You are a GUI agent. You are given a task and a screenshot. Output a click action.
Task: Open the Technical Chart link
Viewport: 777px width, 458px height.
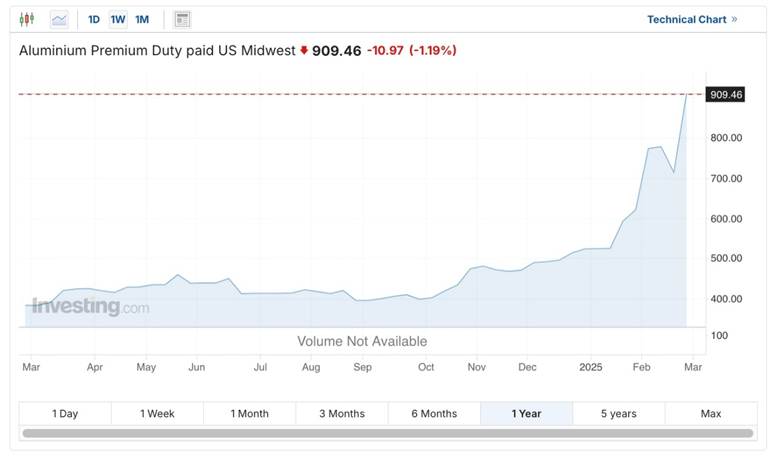pyautogui.click(x=685, y=19)
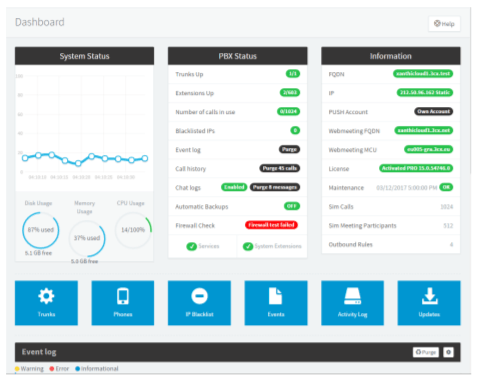
Task: Open the Activity Log tile
Action: (x=352, y=303)
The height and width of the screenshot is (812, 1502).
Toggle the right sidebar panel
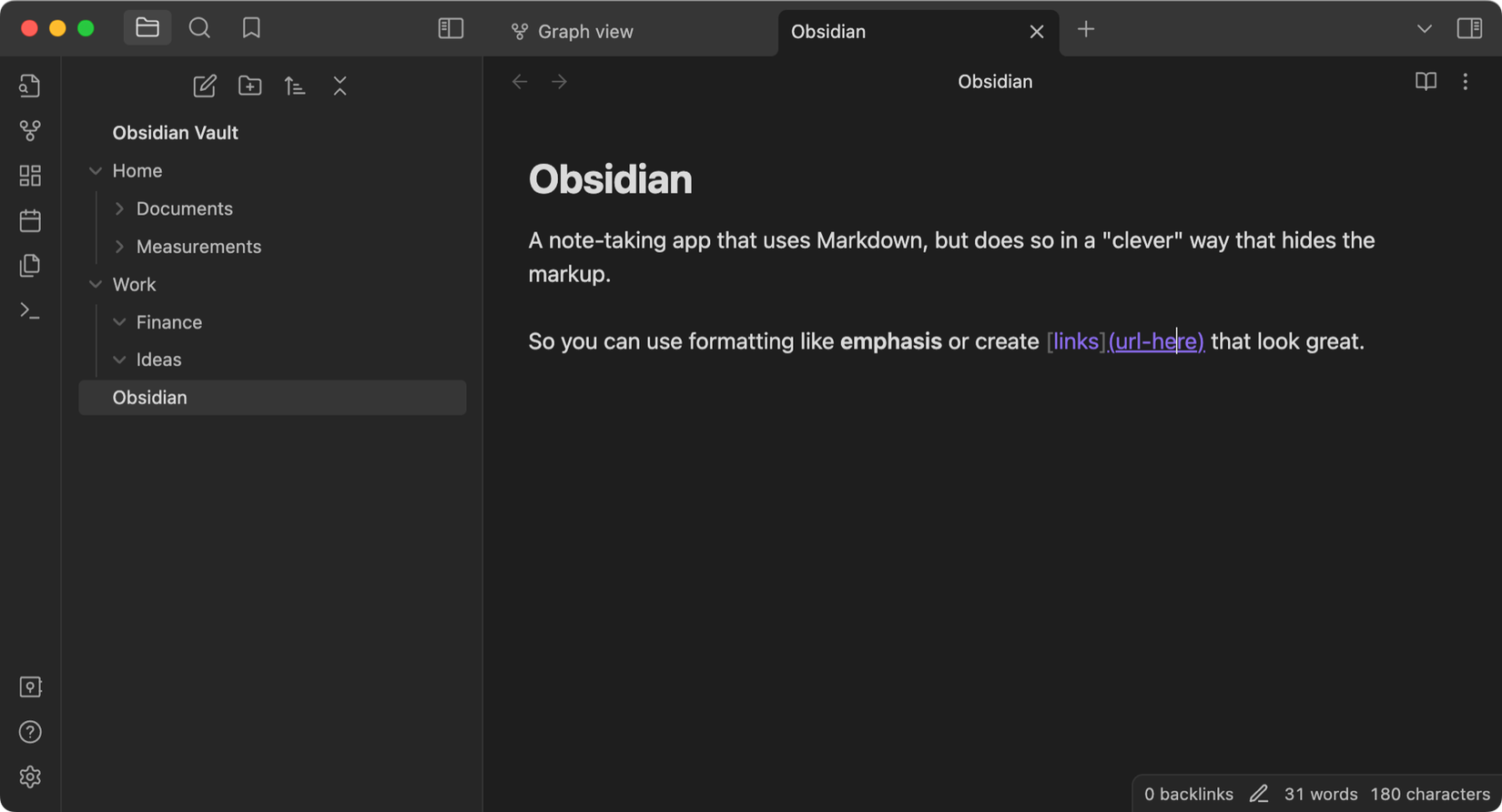pyautogui.click(x=1471, y=28)
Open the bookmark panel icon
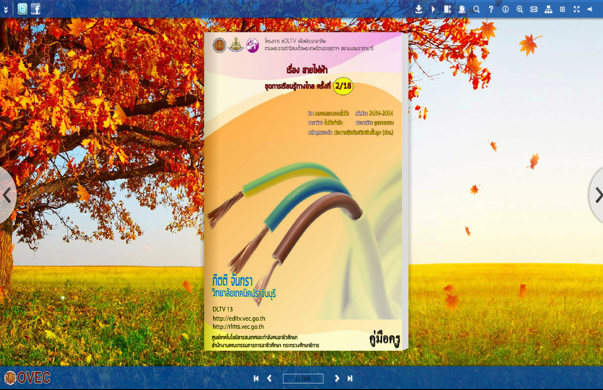The image size is (603, 390). coord(447,9)
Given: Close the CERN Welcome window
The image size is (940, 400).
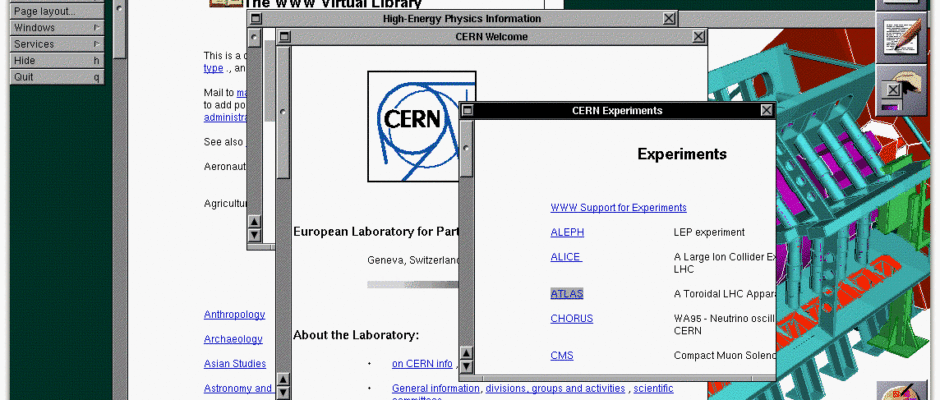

--------------------

-- WHAT TO WORK ON --
Leave every picture out and return exactly the lines from the one holding "Task: Open the Technical Chart link" through the end of the records above, both ends included, and nothing more.

-- TASK ANSWER --
Task: Open the Technical Chart link
Viewport: 777px width, 458px height.
pyautogui.click(x=685, y=19)
Task: Open the Activity Log tile
Action: (x=352, y=303)
The height and width of the screenshot is (812, 1502).
Toggle the right sidebar panel
pyautogui.click(x=1471, y=28)
Open the bookmark panel icon
The image size is (603, 390). coord(447,9)
Given: Close the CERN Welcome window
The image size is (940, 400).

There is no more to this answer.